WE‐A‐134‐06: Performance Characterization of Kilovoltage Intrafraction Monitoring; a Novel Real‐Time Tumor Localization Modality

Purpose: Kilovoltage Intrafraction Monitoring (KIM) is a novel real‐time tumor localization modality. Previously, KIM was used to determine the prostate trajectories during treatment retrospectively. We have recently further developed KIM for real‐time tumor localization. This study aims to characterize the performance of KIM in a real‐time clinical environment as a necessary condition for a prospective clinical trial. Methods: Intrafraction kilovoltage images acquired during Intensity Modulated Arc Therapy (IMAT) delivery from 9 prostate cancer patients (244 fractions) with implanted fiducial gold markers were used to simulate real‐time acquisition with the real‐time KIM software. The images were passed to the software in an exact replica of the clinical workflow. The software estimates the 3D positions in real‐time from the 2D projection images by maximum likelihood estimation of a 3D probability density function. The root‐mean‐square‐errors (RMSE) between the real‐time and retrospective KIM data from a previous study were computed to evaluate the 3D position determination accuracy. The average processing time per image was computed to determine the real‐time operability.
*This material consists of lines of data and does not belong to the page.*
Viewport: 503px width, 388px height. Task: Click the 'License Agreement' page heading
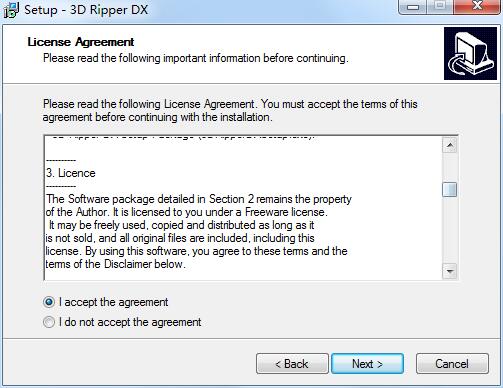pyautogui.click(x=81, y=42)
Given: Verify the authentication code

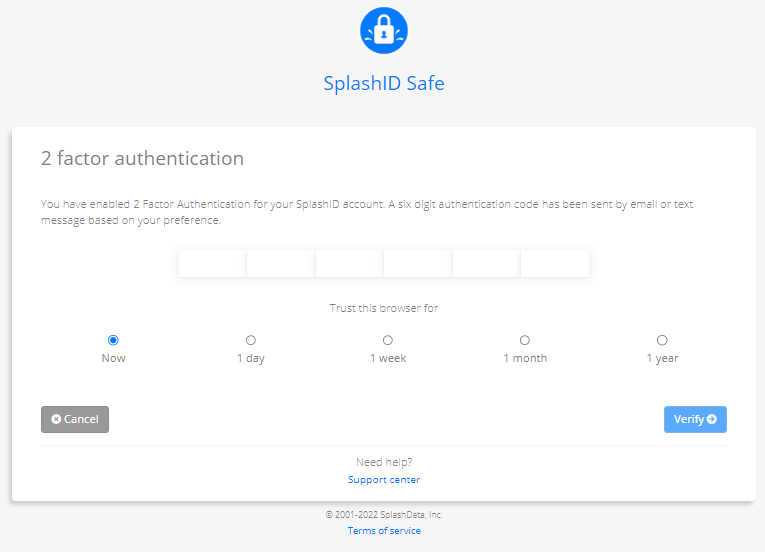Looking at the screenshot, I should [695, 419].
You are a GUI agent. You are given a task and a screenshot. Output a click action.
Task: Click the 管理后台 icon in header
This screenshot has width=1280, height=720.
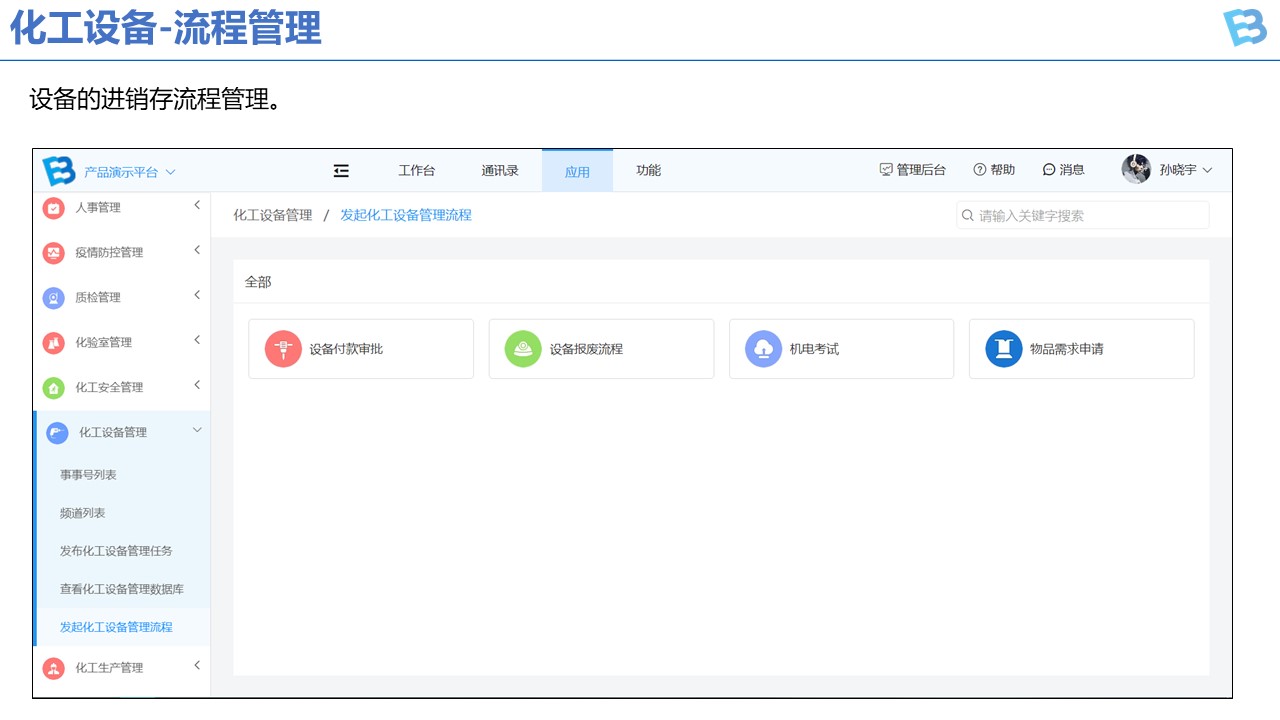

Results: For the 9 patient dataset, the RMSEs between real‐time and retrospective KIM are: 0.98 mm (left‐right), 0.35 mm (superior‐inferior), 0.99 mm (anterior‐posterior) and 1.49 mm (3D). The average processing time per image is 0.24 s. Conclusion: The feasibility and accuracy of real‐time KIM has been demonstrated. With additional quality assurance tests, this work enables a clinical trial of real‐time KIM involving 30 prostate cancer patients, for which ethics approval has been sought. Funding support was received from the Australian National Health and Medical Research Council Australia Fellowship and US National Institutes of Health/National Cancer Institute grant CI R01CA93626. Drs Keall and Poulsen are inventors of the kilovoltage intrafraction motion monitoring method investigated clinically in this study. Stanford University has filed a US patent application (no. 20100172469) and has licensed the method to Varian Medical Systems. No commercial support was received for this study.